Quote the entries in full, character for character, without their images.

Collected data:
BEGIN

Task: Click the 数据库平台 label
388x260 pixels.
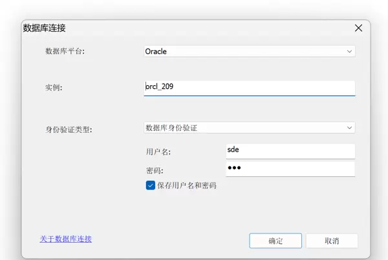Action: pyautogui.click(x=64, y=52)
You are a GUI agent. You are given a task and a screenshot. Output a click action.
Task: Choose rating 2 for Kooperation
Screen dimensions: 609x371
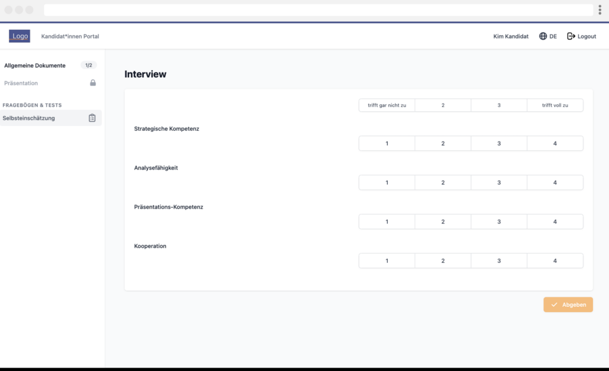443,261
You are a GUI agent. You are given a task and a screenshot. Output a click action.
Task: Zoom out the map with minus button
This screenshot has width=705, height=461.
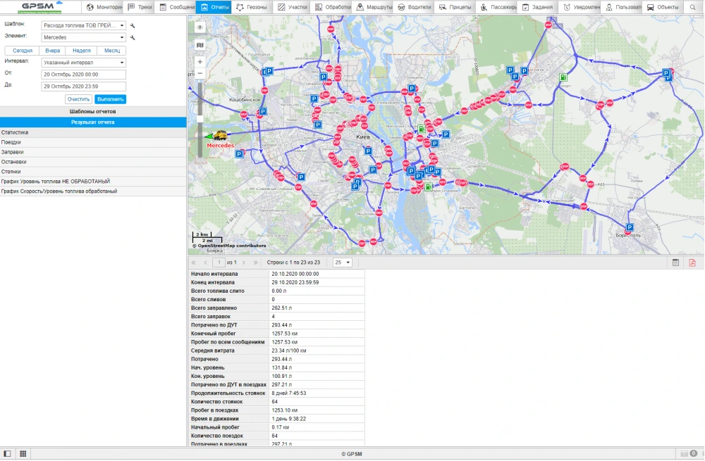coord(200,73)
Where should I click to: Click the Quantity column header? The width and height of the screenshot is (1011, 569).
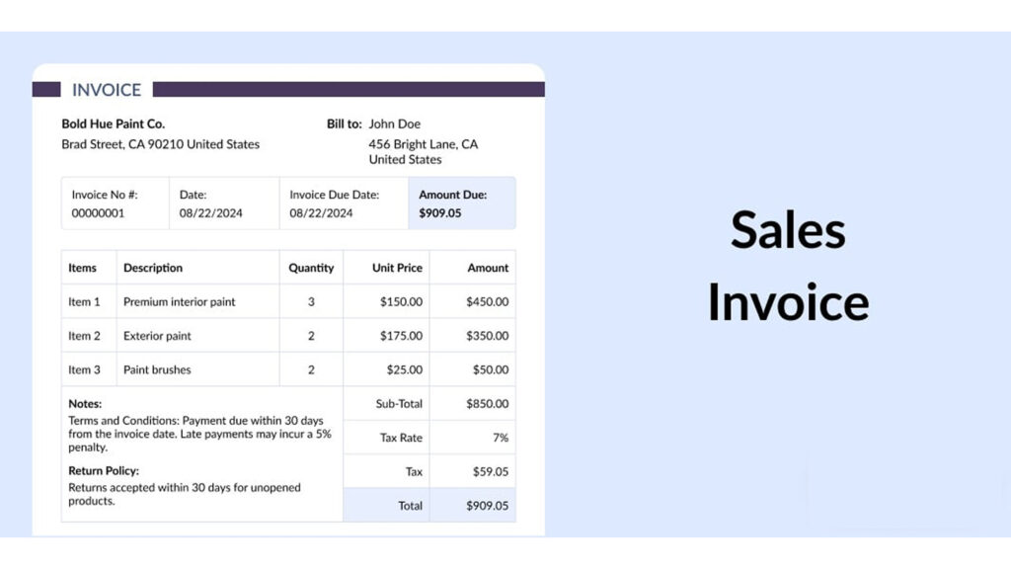tap(311, 268)
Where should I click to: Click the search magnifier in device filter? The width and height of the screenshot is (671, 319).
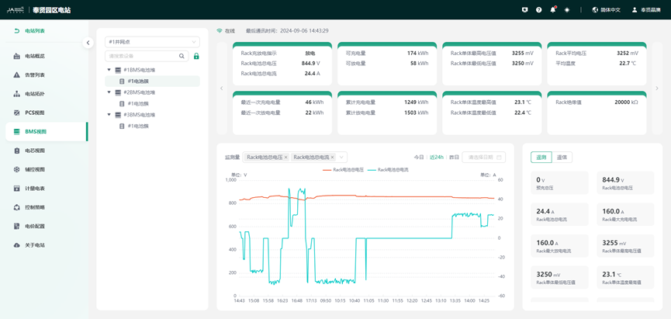click(182, 57)
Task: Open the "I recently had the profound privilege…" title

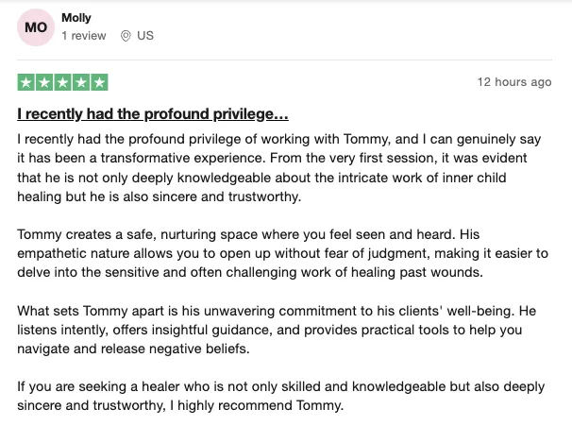Action: 153,115
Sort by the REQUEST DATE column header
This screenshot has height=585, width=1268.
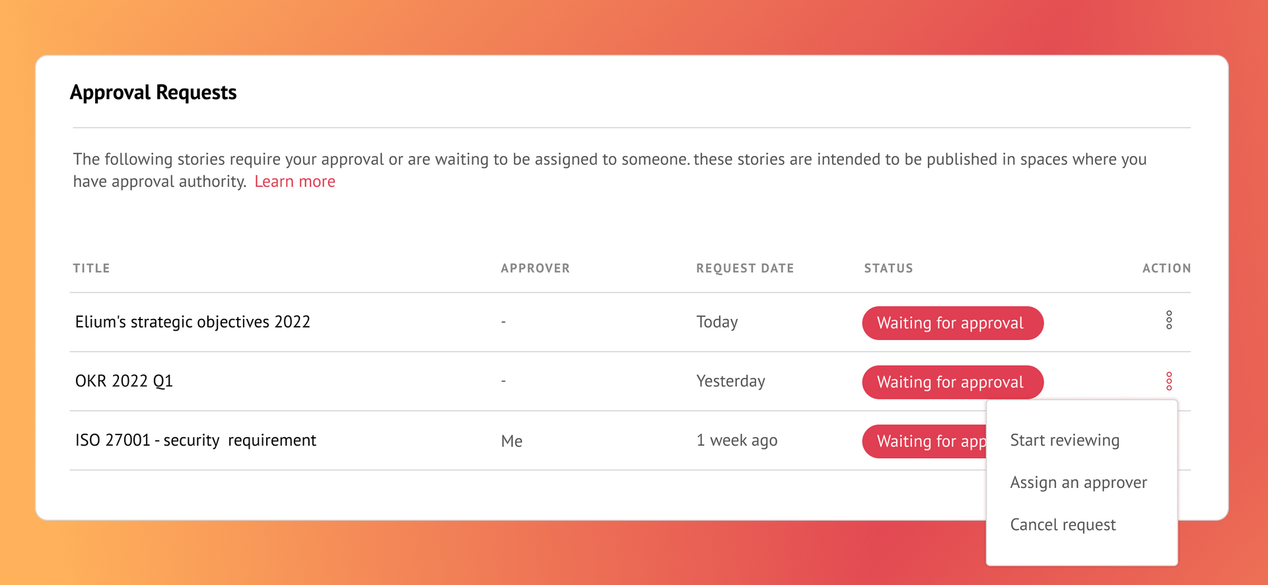745,268
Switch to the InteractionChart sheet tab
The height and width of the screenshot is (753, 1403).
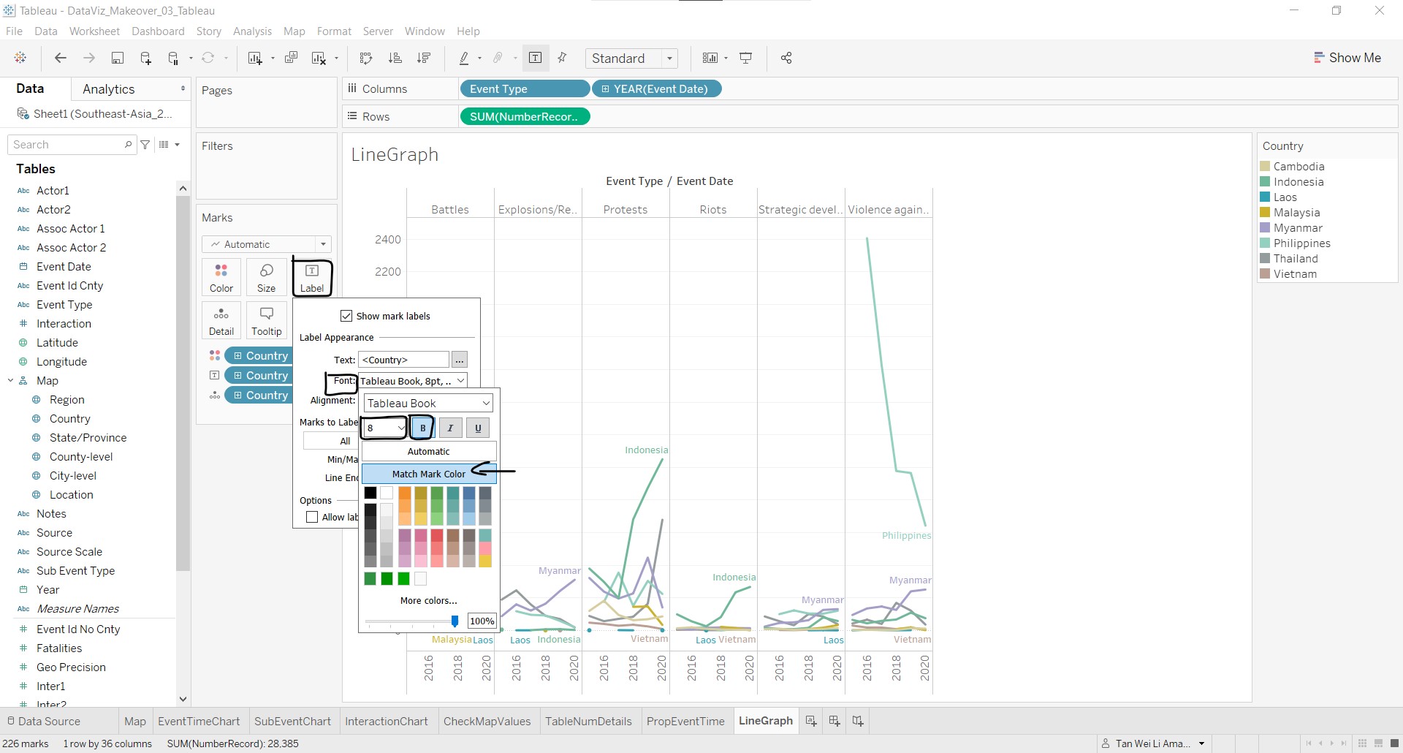[387, 722]
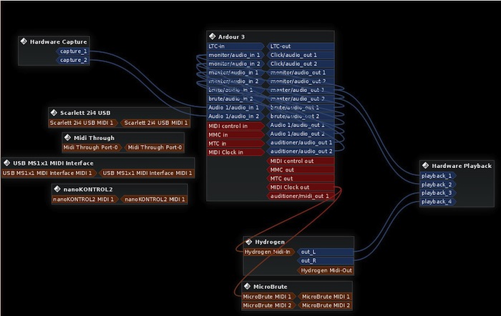Image resolution: width=501 pixels, height=316 pixels.
Task: Select the auditioner/midi_out 1 port
Action: (300, 195)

END

## Result below
Task: Click the 数据库平台 label
388x260 pixels.
Action: pyautogui.click(x=64, y=52)
You are a GUI agent. You are given a task and a screenshot. Output a click action.
Task: Choose rating 2 for Kooperation
Screen dimensions: 609x371
443,261
You are a GUI agent. You are given a task and a screenshot. Output a click action.
Task: Zoom out the map with minus button
This screenshot has width=705, height=461.
coord(200,73)
Where should I click to: Click the Quantity column header? The width and height of the screenshot is (1011, 569).
tap(311, 268)
Where should I click to: Click the search magnifier in device filter? The width and height of the screenshot is (671, 319).
click(182, 57)
Task: Open the "I recently had the profound privilege…" title

Action: 153,115
Sort by the REQUEST DATE column header
This screenshot has height=585, width=1268.
745,268
Switch to the InteractionChart sheet tab
The height and width of the screenshot is (753, 1403).
[387, 722]
Image resolution: width=501 pixels, height=316 pixels.
Task: Select the auditioner/midi_out 1 port
Action: (300, 195)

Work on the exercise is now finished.